Two methds of cutting the tube were in use with the first using a thin band of heat and a cold wheel to effect a break which was then smoothed by application of a flame. A mechanical pair of hands sealed off the end and heated air blew it into the desired size and shape. The second saw a diamond doing the preliminary work finished off by a fire jet. Bases were also being rolled off an assembly line at this factory, the capacitoy of one base pressing machine alone being 2000 an hour.
At last to the assembly unit or Valve Making Department. Here assemblers fit together a 40 or 50 piece jigsaw in a foot operated jig. Some of the jigsaw parts are so small that they have to be lifted from their racks by magnets which the assemblers wear on their hands like rings.
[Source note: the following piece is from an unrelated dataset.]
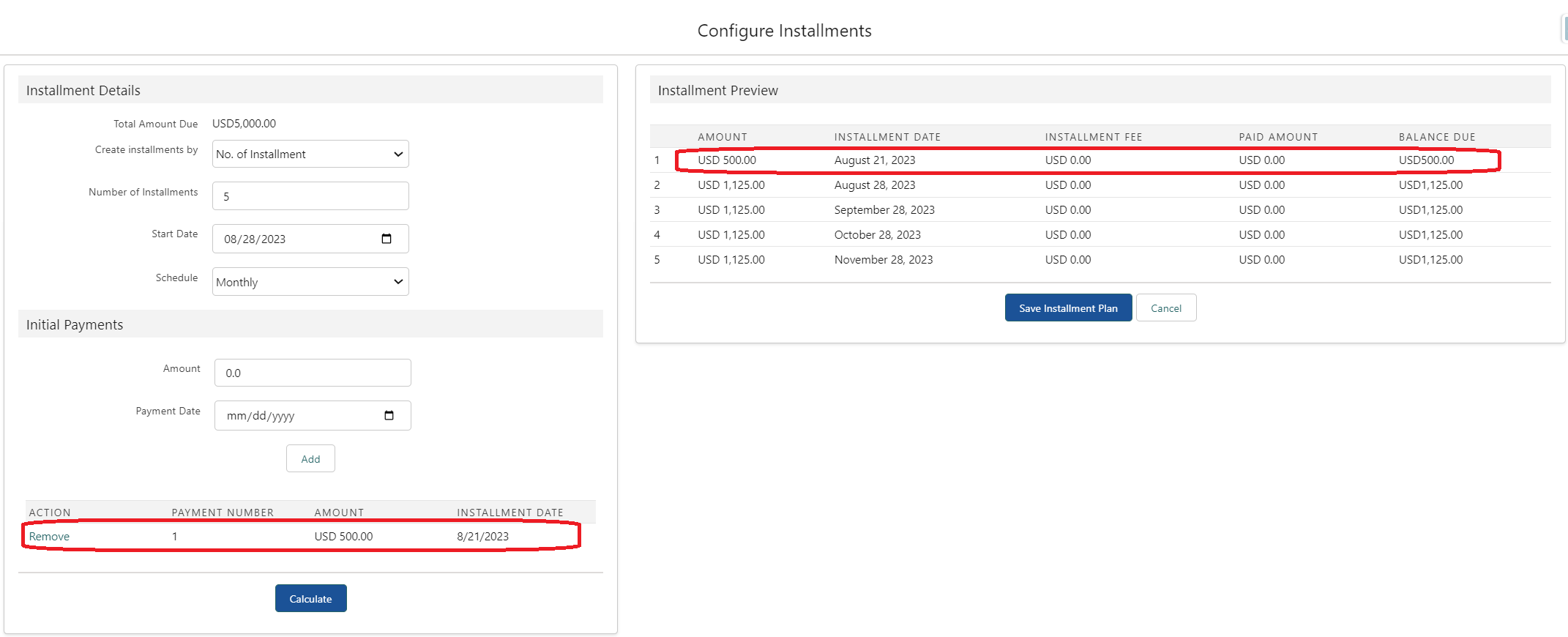Select the October 28, 2023 installment row
Viewport: 1568px width, 637px height.
tap(878, 235)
The bench layout is so constructed such that left and right hands are kept fully employed. Not an instant is wasted. An electric spark welds on the base in a twinkling of the eye.
On the "ageing rack" tests are carried out under much more severe conditions than the valve would ever experience in Mr & Mrs Smith's TV set. The valves are now ready for packing and loaded on the long bay at the rear of the factory where a van fleet is kept busy throughout the day. I took leave of my hosts as one of Mullard's 200 internal telephones summoned them to some distant part of the factory.